TDLR;
I have a Kafka-enabled Azure Event Hub that I'm trying to connect to from Google Cloud's Dataflow service to stream the data into Google Big Query. I successfully can use the Kafka CLI to talk to the Azure Event Hub. However, with GCP, after 5 minutes, I get timeout errors in the GCP Dataflow job window.
Azure EH w/ Kafka enabled -> GCP Dataflow -> GCP Big Query table
Details
To set up the Kafka-enabled Event Hub, I followed the details on this GitHub page. It has the developer add a jaas.conf
and client_common.properties
. The jaas.conf
includes a reference to the login module along with a username/password. The username for Event Hubs with Kafka is $ConnectionString
. The password is the connection string copied from the CLI. The client_common.properties
contains two flags: security.protocol=SASL_SSL
and sasl.mechanism=PLAIN
. By configuring these files, I'm able to send and receive data using the Kafka CLI tools and the Azure Event Hub. I can see the data streaming from the producer to the consumer through the Azure Event Hub.

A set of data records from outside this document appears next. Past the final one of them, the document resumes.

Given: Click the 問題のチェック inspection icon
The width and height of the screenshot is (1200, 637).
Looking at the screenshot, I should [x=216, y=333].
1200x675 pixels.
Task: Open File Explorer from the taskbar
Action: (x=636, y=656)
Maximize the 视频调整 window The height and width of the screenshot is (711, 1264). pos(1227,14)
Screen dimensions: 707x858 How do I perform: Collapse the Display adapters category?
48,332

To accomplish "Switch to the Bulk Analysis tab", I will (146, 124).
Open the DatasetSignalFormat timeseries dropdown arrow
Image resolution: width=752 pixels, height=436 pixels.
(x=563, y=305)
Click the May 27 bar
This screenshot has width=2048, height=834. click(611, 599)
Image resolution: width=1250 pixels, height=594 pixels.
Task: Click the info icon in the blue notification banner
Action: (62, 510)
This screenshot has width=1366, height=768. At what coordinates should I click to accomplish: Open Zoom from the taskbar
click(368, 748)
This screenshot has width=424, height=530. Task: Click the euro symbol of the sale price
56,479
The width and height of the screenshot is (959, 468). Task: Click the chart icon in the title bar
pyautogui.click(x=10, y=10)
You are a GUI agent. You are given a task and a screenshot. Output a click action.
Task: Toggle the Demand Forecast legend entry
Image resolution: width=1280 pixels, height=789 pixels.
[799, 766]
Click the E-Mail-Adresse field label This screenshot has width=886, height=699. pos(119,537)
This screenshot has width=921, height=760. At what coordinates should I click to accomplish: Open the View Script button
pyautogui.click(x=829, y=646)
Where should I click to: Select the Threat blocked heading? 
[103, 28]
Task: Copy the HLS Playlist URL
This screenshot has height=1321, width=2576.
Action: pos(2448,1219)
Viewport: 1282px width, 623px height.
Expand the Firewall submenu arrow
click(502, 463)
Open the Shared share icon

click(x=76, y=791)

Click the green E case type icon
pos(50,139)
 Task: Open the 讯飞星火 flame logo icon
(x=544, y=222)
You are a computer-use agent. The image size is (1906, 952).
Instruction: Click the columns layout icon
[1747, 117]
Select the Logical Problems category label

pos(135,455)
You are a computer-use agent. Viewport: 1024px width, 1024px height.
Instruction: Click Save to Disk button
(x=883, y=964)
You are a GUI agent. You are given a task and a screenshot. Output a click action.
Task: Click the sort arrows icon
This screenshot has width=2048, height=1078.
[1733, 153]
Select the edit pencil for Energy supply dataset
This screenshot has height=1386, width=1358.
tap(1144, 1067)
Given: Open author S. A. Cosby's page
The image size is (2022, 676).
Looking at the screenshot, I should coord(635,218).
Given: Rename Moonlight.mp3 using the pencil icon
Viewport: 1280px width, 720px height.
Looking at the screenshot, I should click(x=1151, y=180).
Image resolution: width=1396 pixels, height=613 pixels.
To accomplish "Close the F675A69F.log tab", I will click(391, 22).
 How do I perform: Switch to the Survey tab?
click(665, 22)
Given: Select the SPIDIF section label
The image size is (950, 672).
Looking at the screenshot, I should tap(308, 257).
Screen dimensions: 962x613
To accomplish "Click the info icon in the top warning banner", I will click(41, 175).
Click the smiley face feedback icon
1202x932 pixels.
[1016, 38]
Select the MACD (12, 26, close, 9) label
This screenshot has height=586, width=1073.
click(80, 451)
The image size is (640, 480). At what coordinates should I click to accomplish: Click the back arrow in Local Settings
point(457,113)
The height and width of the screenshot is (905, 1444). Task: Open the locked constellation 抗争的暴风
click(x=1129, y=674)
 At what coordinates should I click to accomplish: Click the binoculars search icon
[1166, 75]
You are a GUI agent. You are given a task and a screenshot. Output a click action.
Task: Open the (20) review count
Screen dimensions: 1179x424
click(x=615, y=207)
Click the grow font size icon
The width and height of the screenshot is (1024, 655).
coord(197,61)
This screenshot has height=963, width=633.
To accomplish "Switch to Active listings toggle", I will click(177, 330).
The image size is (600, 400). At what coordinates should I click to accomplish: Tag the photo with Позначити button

export KAFKA_OPTS="-Djava.security.auth.login.config=jaas.conf"
(echo -n "1|"; cat message.json | jq . -c) | kafka-conle-producer.sh --topic test-event-hub --broker-list test-eh-namespace.servicebus.windows.net:9093 --producer.config client_common.properties --property "parse.key=true" --property "key.separator=|"
kafka-console-consumer.sh --topic test-event-hub --bootstrap-server test-eh-namespace.servicebus.windows.net:9093 --consumer.config client_common.properties --property "print.key=true"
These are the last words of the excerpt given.